═══ Source text ═══

If you’re wondering how they got away with this, they mostly didn’t. They were sued and Fighting American was legally prohibited from throwing his shield which didn’t matter because the company went bankrupt and Rob created another Captain America called Agent America which also didn’t matter because lawyers told him to stop fucking making Captain Americas. Every entertainment industry blindly regurgitates the same idea over and over hoping it will work again, but it’s rare to see this pathology in one specific person. Which brings us back to The Shield, the (at least) fourth Captain America Rob Liefeld illustrated. 

The Shield is in his (maybe) apartment, sitting alone on his rectangle. A hot dog menu levitates? Rob Liefeld, without exaggeration, one of the biggest successes in modern art and he has remained incurious about how to draw any single thing in 30 years. This chair’s existence is very much like if Richard Donner asked a makeup artist which side the camera things film from.

Because art is life, this world-famous illustrator drew The Shield watching a panel of himself from later in the comic on his TV. He lives in a cement box decorated with only a shape and a lamp, and yet even this was too much clutter for Rob to remember to draw the levitating hot dog menu.

═══ Dataset section ═══

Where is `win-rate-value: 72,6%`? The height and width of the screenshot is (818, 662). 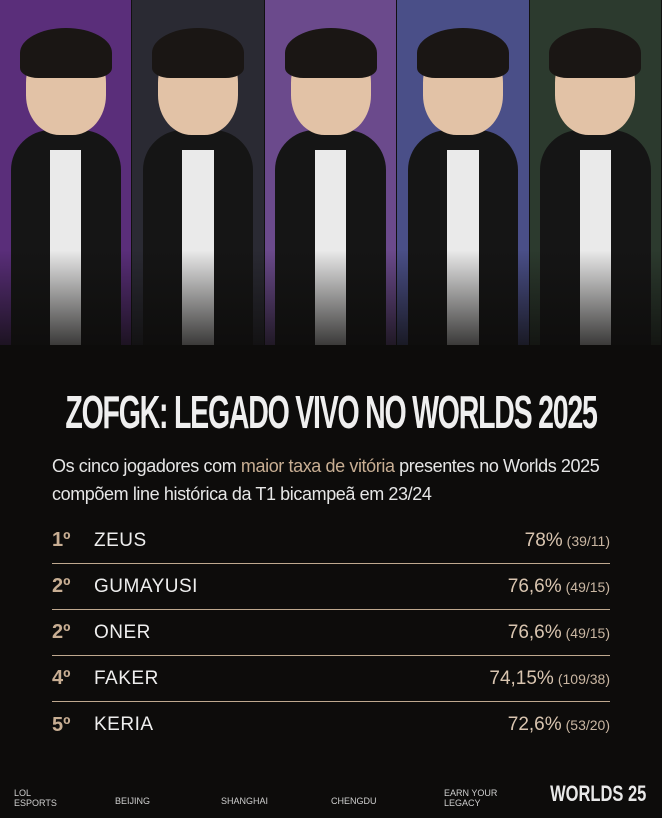 win-rate-value: 72,6% is located at coordinates (534, 724).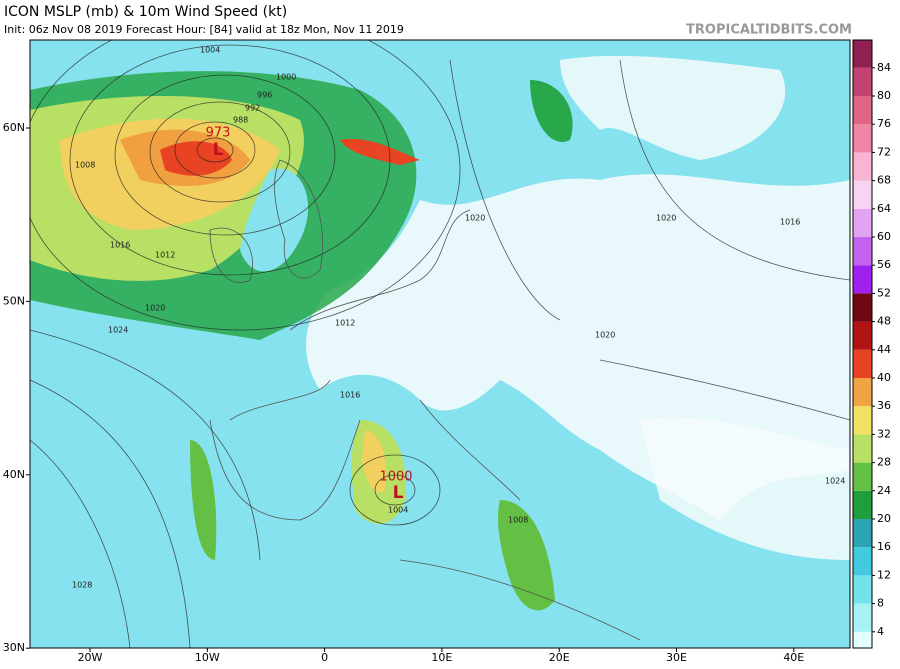 The height and width of the screenshot is (669, 900). Describe the element at coordinates (884, 462) in the screenshot. I see `colorbar-label: 28` at that location.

═══

Tasks to perform →
1. Using the piece on Rob Liefeld's The Shield, not the data, decide whether each statement agrees with it: (a) Fighting American was legally barred from throwing his shield. (b) The Shield was the third Captain America Rob Liefeld illustrated. (c) The Shield's home is decorated with many posters. Answer yes or no for each and quote the deciding words.
2. Write the next part of the piece on Rob Liefeld's The Shield, picking up after its last sentence.

Answers by task →
1.
(a) Yes: "Fighting American was legally prohibited from throwing his shield"
(b) No: "the (at least) fourth Captain America Rob Liefeld illustrated"
(c) No: "decorated with only a shape and a lamp"

2.
Agents wearing the kind of shoulder pads Rob knows how to draw burst in through The Shield’s open window and knobless door! Chunks from unrelated objects follow them in! They’re here for his invincible armor and, wait did they say invincible armor, oh no, that explains why none of their weapons are going to work.

In stakes Rob Liefeld seems to think are high, these faceless agents from an organization we don’t know harmlessly shoot the superhero for reasons not made clear. He barely has to move to beat them, which is good because Rob thinks he knows how a human arm connects to a torso at this one angle. He’s wrong, but my main point is this isn’t storytelling. It’s something a bored nerd would look down at during Algebra class and not really remember drawing.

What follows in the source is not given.